> Task to complete:
Transcribe the line holding "15 Things I" together with every line after it, through the end of the records, exactly and with no pictures.

> Information shown:
↓↓↓

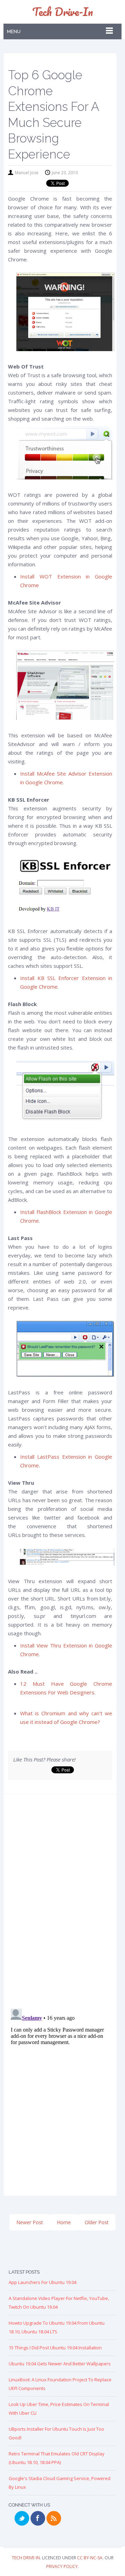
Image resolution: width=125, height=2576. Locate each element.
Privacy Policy (62, 2566)
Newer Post (29, 2222)
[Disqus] (60, 1904)
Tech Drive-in (62, 11)
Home (64, 2222)
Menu (13, 31)
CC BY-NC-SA (89, 2558)
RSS (54, 2518)
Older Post (97, 2222)
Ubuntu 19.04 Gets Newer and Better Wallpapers (60, 2363)
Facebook (38, 2518)
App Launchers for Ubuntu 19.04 (42, 2282)
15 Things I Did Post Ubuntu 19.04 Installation (55, 2347)
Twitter (22, 2518)
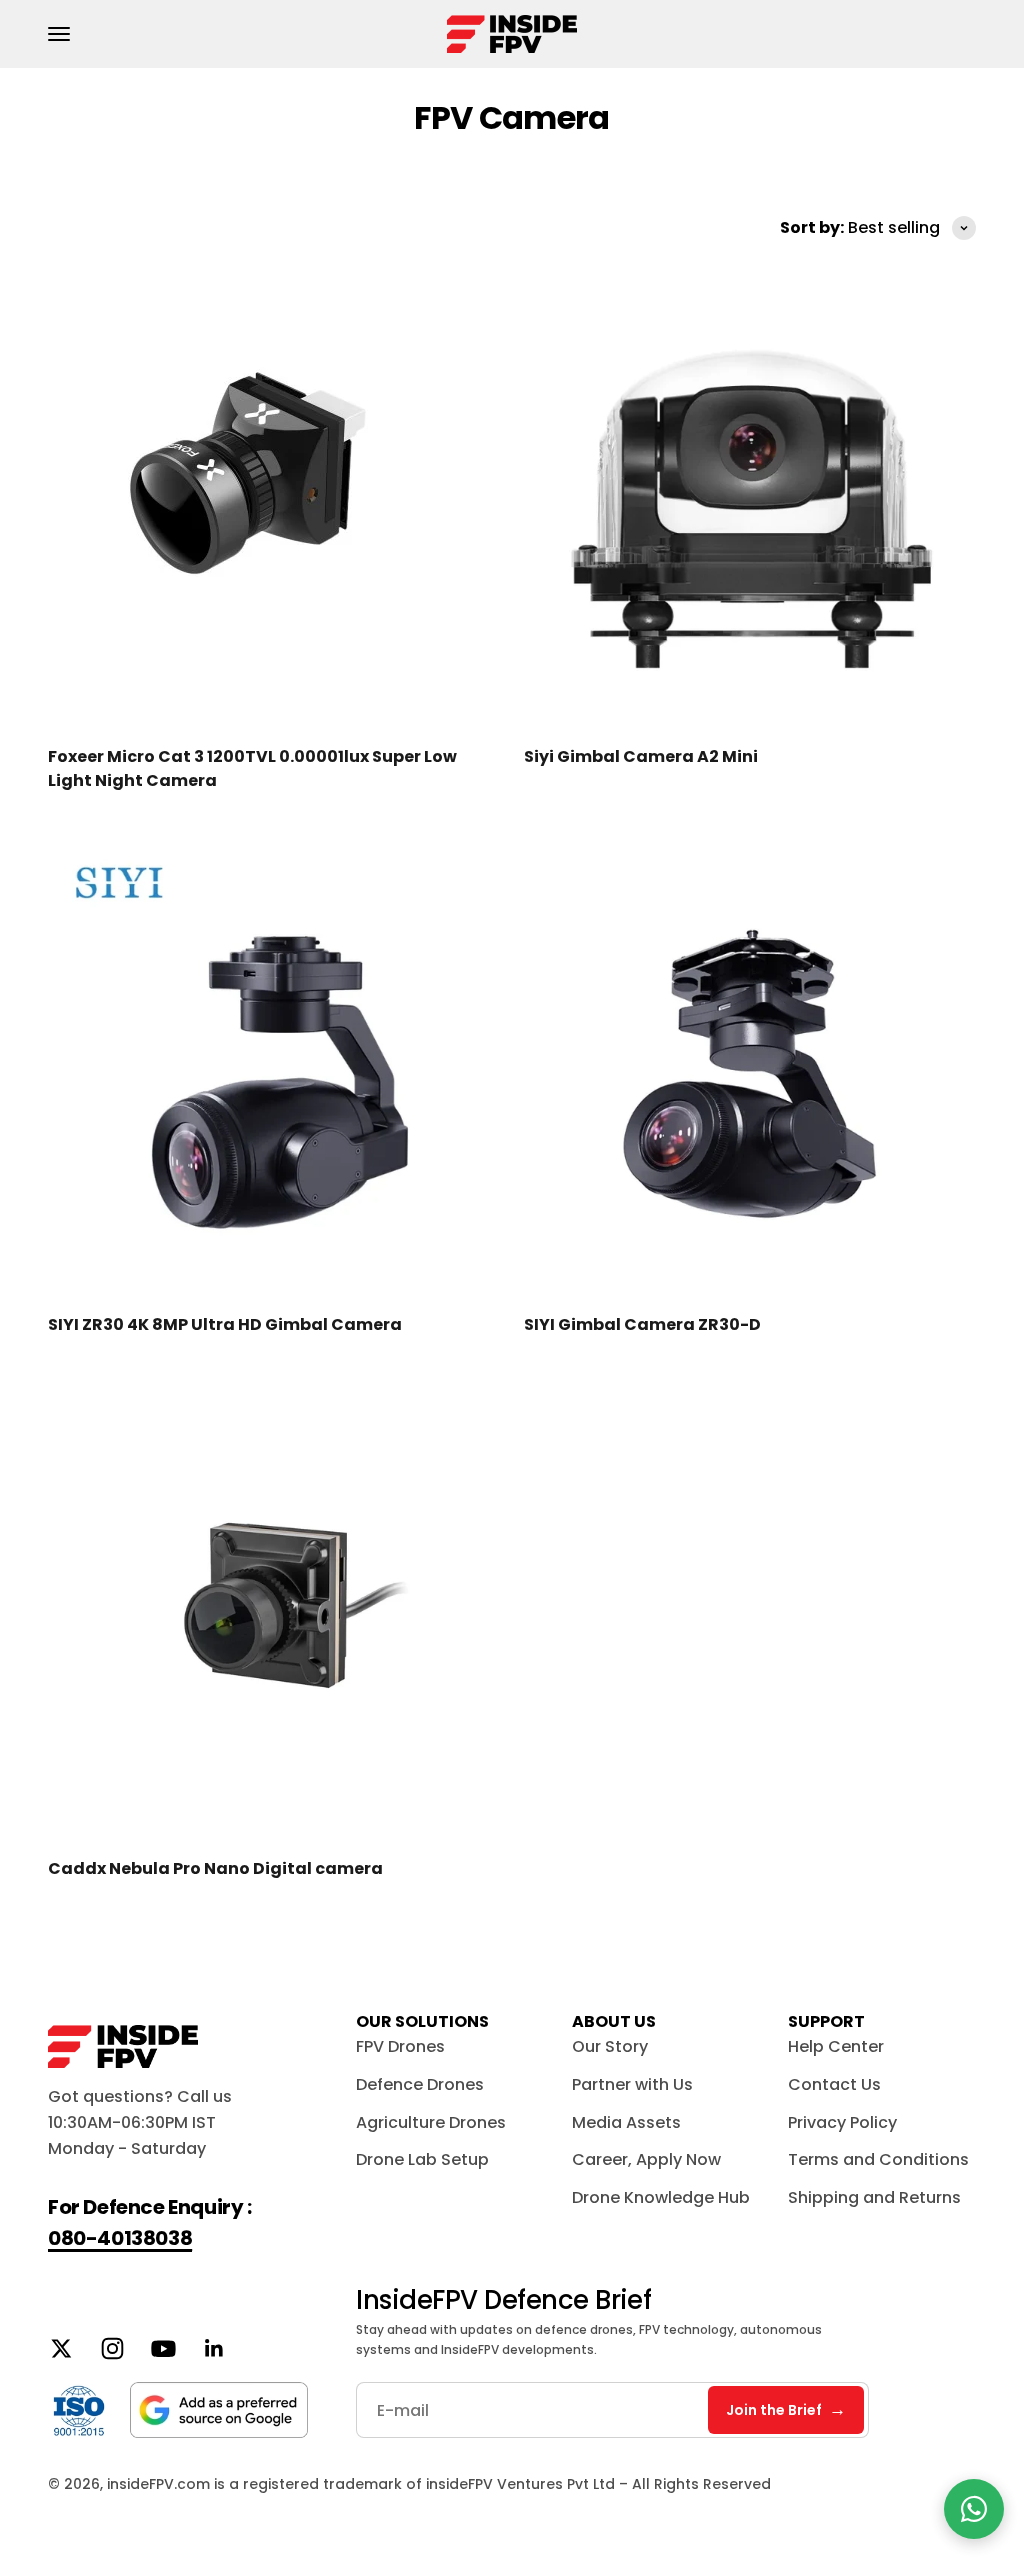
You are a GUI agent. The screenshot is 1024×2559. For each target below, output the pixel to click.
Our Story (610, 2046)
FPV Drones (400, 2046)
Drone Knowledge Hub (661, 2197)
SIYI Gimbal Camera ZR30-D (642, 1324)
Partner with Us (632, 2084)
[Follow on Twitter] (61, 2348)
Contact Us (834, 2084)
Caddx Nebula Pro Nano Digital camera (215, 1868)
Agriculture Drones (431, 2122)
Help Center (836, 2046)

↑↑↑

> Finished task:
15 Things I Did Post Ubuntu 19.04 Installation (55, 2347)
Twitter (22, 2518)
You are a GUI agent. The screenshot is 1024×2559. For each target below, output the pixel to click.
Our Story (610, 2046)
FPV Drones (400, 2046)
Drone Knowledge Hub (661, 2197)
SIYI Gimbal Camera ZR30-D (642, 1324)
Partner with Us (632, 2084)
[Follow on Twitter] (61, 2348)
Contact Us (834, 2084)
Caddx Nebula Pro Nano Digital camera (215, 1868)
Agriculture Drones (431, 2122)
Help Center (836, 2046)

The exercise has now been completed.